(Source records)
________________________

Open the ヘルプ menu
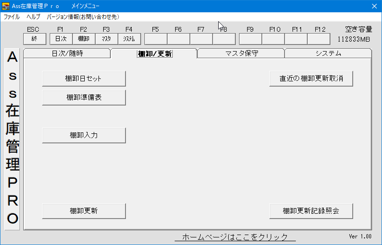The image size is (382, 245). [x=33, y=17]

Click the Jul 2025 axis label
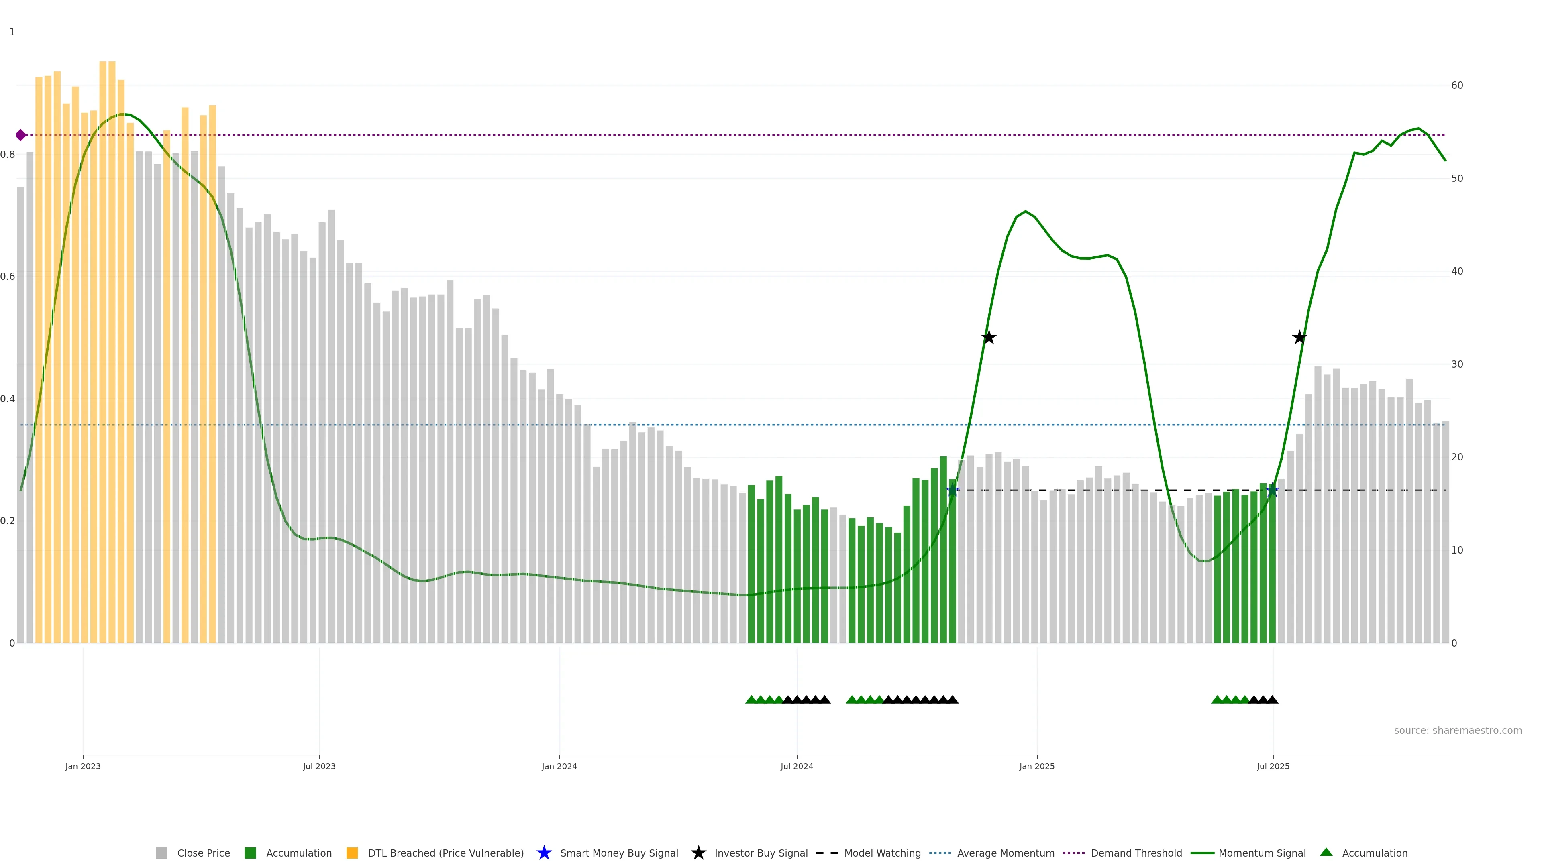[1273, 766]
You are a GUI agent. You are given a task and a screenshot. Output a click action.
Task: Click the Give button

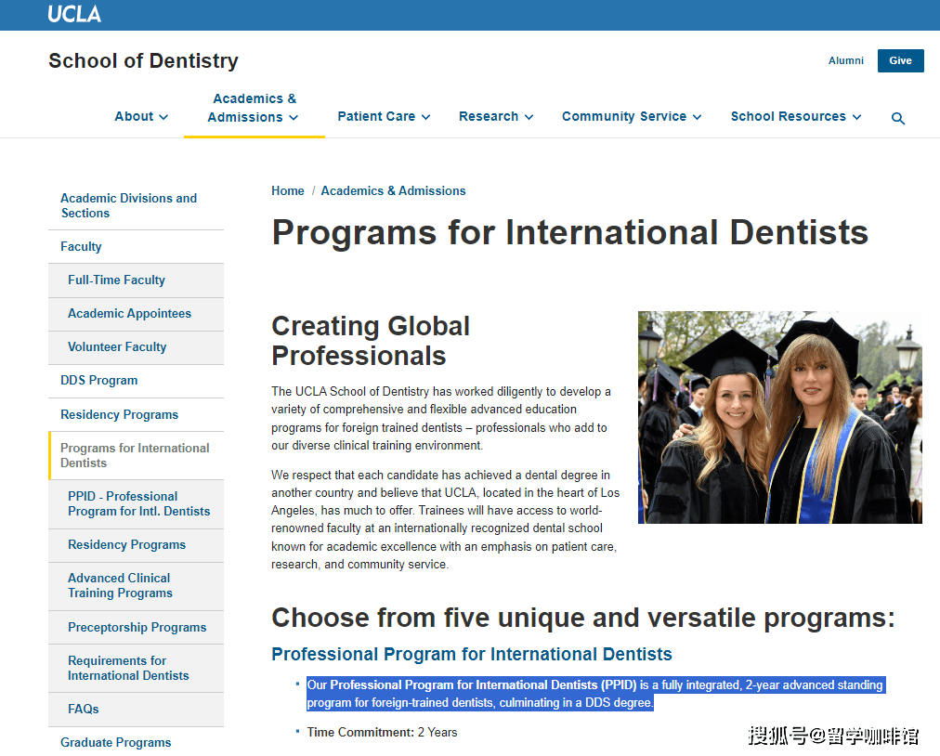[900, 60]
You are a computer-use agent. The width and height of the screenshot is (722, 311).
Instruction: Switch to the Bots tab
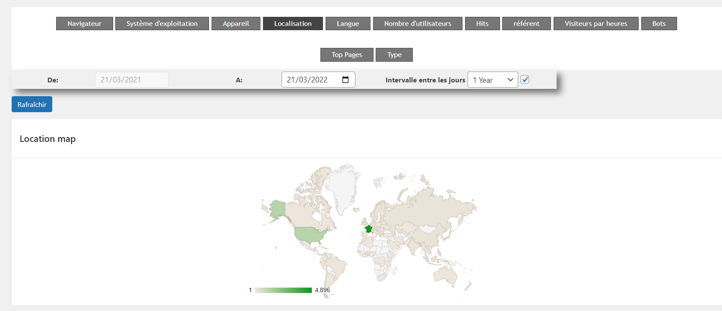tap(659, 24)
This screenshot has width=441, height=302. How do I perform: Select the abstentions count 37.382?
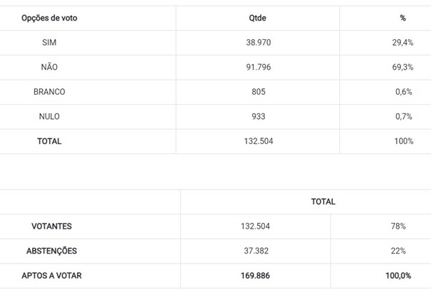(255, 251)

________________________

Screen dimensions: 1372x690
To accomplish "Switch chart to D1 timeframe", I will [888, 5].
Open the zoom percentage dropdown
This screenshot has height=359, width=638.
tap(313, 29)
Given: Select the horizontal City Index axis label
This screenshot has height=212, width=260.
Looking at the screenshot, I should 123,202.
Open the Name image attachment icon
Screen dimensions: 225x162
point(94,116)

________________________

Pick out each line of the entries above that contains the word "This", matching case exactly, and copy those lines.

This screenshot has width=441, height=302. How do I perform: Select the abstentions count 37.382?
This screenshot has height=359, width=638.
This screenshot has height=212, width=260.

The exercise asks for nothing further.